[Reading text Boundary: Start]

Fertile men’s sperm are made up of a higher concentration of omega-3 fatty acids. These (EFAs) help to increase blood flow and enhance sperm quality. The best source of omega-3 fatty acids come from oily fish such as mackerel, salmon and sardines. Or for those veggies… chia, hemp and / or flaxseed, walnuts, edamame or kidney beans, soya bean oil, seaweed and / or algae. For those of you who cannot access these food supplements are a good idea.
Male Fertility Supplements
Taking supplements that are evidence-based is important. Many supplements on the market lack any clinical evidence and promote the use of strong antioxidants to improve fertility. However, the latest review on antioxidants for male subfertility showed no significant improvement on pregnancy rates or live birth rates.
Impryl is different to standard male fertility supplements on the market. Impryl contains a unique combination of activated micronutrients, including zinc and folate, which have been carefully selected in order to provide optimal support for sperm development without causing any harm. Studies have shown that the micronutrients in Impryl do not only improve sperm quality but also improve pregnancy and live birth outcomes in sub-fertile men. We recommend taking Impryl daily for a minimum of three months before trying to conceive or undergoing Assisted Reproductive Technologies (ART) such as IVF to help boost sperm quality.
Things to cut down on / avoid.
Multiple studies have shown that eating too much processed meat and food high in fat and sugar is associated with reduced sperm counts and decreased motility. For many, this can be a complete change in lifestyle as processed red meats can make up a large portion of your diet as well as takeaways and high calorie snacks. In which case we would recommend replacing your meats with chicken or turkey mince where possible. Regarding highly processed foods like sugary snacks and drinks – try your best to avoid these completely, clear the house of all temptations and introduce more fruits and vegetables into your diet. Swap takeaways with fakeaways, this is a great way to spend more time in the kitchen as a couple cooking together.

[Reading text Boundary: End]

▶ _Tasks and exercises_:
a) Summarize the male fertility text above in three sentences.
b) Carry on the male fertility text above from the point where it stops.

[Data records Boundary: Start]

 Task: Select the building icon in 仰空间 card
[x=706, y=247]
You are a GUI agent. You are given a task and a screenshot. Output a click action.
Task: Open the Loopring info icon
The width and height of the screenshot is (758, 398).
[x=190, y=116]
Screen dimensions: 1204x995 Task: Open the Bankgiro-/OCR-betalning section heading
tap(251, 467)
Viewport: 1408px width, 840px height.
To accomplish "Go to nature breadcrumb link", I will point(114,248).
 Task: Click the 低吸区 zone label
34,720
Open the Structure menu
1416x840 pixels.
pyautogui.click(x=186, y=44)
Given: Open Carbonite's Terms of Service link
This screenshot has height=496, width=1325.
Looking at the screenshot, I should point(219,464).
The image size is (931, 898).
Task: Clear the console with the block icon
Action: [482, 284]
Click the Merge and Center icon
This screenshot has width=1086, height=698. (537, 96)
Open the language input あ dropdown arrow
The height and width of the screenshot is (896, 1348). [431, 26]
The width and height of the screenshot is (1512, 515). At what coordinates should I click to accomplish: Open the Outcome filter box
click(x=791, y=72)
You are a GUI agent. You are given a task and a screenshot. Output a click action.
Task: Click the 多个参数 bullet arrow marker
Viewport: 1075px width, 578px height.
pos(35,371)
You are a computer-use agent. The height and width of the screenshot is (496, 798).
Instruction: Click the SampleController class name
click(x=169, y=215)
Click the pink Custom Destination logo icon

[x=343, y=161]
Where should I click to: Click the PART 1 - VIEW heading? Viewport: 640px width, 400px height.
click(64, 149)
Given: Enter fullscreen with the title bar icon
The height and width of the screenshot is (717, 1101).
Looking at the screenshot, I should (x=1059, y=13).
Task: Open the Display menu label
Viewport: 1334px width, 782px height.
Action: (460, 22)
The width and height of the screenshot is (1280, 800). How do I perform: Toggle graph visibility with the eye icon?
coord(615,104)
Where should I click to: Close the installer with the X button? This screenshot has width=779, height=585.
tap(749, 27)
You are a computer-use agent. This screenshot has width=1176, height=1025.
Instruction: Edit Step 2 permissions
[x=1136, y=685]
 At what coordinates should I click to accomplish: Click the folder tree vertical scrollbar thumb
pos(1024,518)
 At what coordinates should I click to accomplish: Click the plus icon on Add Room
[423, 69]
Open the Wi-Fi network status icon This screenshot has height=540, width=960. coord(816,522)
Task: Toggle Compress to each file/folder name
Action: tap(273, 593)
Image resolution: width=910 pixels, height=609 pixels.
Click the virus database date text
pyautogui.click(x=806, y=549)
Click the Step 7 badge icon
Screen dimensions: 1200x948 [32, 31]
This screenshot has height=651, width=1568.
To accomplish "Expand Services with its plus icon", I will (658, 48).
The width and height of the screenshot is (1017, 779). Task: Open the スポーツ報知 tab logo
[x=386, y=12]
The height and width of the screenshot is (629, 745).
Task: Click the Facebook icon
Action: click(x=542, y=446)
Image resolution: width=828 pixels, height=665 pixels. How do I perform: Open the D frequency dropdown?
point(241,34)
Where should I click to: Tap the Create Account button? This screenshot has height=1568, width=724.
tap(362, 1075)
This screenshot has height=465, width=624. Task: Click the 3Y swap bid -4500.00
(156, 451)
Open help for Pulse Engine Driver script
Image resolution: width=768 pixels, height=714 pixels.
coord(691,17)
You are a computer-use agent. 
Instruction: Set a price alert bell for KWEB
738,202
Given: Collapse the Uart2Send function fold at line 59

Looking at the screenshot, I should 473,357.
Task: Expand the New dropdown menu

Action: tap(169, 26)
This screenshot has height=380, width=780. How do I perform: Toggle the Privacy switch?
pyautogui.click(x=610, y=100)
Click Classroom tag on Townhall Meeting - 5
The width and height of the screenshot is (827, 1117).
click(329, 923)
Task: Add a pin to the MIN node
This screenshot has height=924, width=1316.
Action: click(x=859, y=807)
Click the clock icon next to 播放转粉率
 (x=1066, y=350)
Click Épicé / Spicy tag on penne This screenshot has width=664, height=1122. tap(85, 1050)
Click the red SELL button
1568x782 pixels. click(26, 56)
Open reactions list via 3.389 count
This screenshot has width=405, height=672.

[Data records Boundary: End]

▶ _Written responses_:
a) Fertile men's sperm contain a higher concentration of omega-3 fatty acids, which help blood flow and sperm quality and come from oily fish such as mackerel, salmon and sardines or from plant sources such as chia, flaxseed and walnuts, with supplements suggested for those who cannot access these foods. Supplements should be evidence-based, since a review found antioxidants gave no significant improvement in pregnancy or live birth rates, and Impryl, whose micronutrients including zinc and folate have been shown to improve sperm quality and pregnancy and live birth outcomes, is recommended daily for at least three months before trying to conceive or undergoing ART such as IVF. Because processed meat and foods high in fat and sugar are associated with reduced sperm counts and motility, the text advises replacing meats with chicken or turkey mince, avoiding sugary snacks and drinks, eating more fruits and vegetables, and swapping takeaways for fakeaways.

b)
Several studies show that consistently drinking every day or even binge drinking every so often can have negative effects on sperm. Drinking alcohol can lower the level of key hormones which are vital for sperm production, resulting in a decreased sperm count. Try to find good alternatives to your usual tipple – virgin cocktails and non-alcoholic beers are two good options that might not hit the spot in the same way but will help your body to produce healthier sperm.
Studies suggest that caffeine intake could be associated with double-strand DNA breaks (DNA Fragmentation). Caffeine is also associated with sperm aneuploidy, the presence of an abnormal number of chromosomes in a cell which can result in either no conception or miscarriage. While these studies are not comprehensive, we advise that you look to cut down to one tea or coffee a day and look to have decaf if you want more than that.
Following a balanced diet while introducing more healthy options and avoiding those unhealthy ones is likely to help you lose weight. There is a strong correlation between being overweight (BMI>25) and unhealthy sperm so losing weight can be beneficial if your BMI is above that threshold. Getting some exercise regularly (at least 3 times a week) alongside improving your diet will help you get towards being at a healthy weight and therefore improve the quality of your sperm.
These changes are not guaranteed to bring success and we do advise you to have a sperm test if you have been trying to conceive for 6-12 months without success. However, making these changes to your lifestyle will give you a better chance of producing healthy sperm and therefore the best chance of a successful conception.